TASKS TO PERFORM:
#1 In the passage on the Menard County housing vouchers below, set down the wording from "Duckworth and Durbin" up to and including "for moving expenses.".
#2 According to the Menard County housing voucher passage below, why is HUD urging residents to move before winter? Answer in one to three sentences.
#3 Summarize the Menard County housing voucher passage below in two sentences.

PASSAGE:
= = = = = = =
Appleton wrote that the Menard County Housing Authority is administering the vouchers, and that according to MCHA staff, the vouchers can be active, with extensions, for up to 330 days. Appleton further qualified that by adding, “…while the vouchers may be active for up to 330 days, circumstances may change that require residents to move prior to voucher expiration.” He did not further clarify what those circumstances might entail. Brown, the HUD spokesman, recently told the newspaper that the agency is encouraging residents to move before winter, because there might not be money to repair boilers that break, which provide heat.

Duckworth and Durbin had also previously stated that Secretary Carson had agreed to remove a 250-mile limit on full-service contract moves for residents. But again, the letter contradicted that, restating the same facts that HUD staffers had previously provided to the newspaper and residents. Residents have three options for moving expenses.
= = = = = = =
EXTRACTED INFORMATION:
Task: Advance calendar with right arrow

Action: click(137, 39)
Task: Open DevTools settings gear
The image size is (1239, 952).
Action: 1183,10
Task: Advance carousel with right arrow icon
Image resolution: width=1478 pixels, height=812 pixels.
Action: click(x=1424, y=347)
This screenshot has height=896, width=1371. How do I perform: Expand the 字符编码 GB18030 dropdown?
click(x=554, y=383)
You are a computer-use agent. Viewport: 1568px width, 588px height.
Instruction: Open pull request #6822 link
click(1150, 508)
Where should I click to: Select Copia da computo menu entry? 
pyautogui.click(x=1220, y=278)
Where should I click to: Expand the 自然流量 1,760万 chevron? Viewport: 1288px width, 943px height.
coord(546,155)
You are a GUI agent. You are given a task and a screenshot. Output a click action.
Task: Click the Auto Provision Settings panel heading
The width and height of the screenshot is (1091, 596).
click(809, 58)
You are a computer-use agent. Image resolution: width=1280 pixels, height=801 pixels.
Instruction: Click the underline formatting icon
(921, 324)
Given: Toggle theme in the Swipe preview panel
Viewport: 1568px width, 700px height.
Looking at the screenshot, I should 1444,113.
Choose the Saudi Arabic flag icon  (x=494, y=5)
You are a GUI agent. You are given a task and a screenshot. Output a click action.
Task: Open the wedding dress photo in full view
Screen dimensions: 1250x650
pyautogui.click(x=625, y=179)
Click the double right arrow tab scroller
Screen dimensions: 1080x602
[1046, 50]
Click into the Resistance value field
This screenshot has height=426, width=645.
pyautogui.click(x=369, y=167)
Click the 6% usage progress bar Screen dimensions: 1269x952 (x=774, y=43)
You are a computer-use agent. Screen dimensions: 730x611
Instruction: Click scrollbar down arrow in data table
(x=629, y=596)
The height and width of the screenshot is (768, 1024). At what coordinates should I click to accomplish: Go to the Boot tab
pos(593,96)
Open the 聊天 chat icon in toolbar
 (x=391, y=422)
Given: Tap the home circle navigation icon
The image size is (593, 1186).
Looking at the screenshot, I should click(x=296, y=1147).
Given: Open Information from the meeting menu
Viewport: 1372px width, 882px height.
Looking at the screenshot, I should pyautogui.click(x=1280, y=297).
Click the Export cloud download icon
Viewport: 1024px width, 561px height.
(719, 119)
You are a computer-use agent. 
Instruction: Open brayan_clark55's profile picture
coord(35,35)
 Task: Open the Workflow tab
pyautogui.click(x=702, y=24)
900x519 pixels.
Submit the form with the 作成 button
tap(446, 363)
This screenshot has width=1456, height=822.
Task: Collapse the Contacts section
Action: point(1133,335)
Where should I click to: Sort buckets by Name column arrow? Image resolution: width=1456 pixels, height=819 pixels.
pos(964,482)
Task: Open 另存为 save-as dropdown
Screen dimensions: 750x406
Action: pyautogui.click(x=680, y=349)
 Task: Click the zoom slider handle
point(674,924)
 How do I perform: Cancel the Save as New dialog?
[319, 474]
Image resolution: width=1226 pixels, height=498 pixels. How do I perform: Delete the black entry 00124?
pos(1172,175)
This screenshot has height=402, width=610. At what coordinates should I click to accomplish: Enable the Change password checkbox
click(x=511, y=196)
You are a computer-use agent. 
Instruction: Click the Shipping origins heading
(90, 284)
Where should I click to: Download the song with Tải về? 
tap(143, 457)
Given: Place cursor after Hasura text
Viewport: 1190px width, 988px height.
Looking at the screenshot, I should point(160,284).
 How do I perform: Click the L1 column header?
= = = = = = =
TASK-BY-TASK OUTPUTS:
#1
Duckworth and Durbin had also previously stated that Secretary Carson had agreed to remove a 250-mile limit on full-service contract moves for residents. But again, the letter contradicted that, restating the same facts that HUD staffers had previously provided to the newspaper and residents. Residents have three options for moving expenses.

#2 HUD is urging residents to move before winter because there might not be money to repair the boilers that provide heat if they break.

#3 The Menard County Housing Authority is administering vouchers that can stay active, with extensions, for up to 330 days, though Appleton wrote that circumstances may require residents to move before the vouchers expire, and HUD is encouraging residents to move before winter. The letter also contradicted earlier statements by Duckworth and Durbin that Secretary Carson had agreed to remove a 250-mile limit on full-service contract moves, and residents have three options for moving expenses.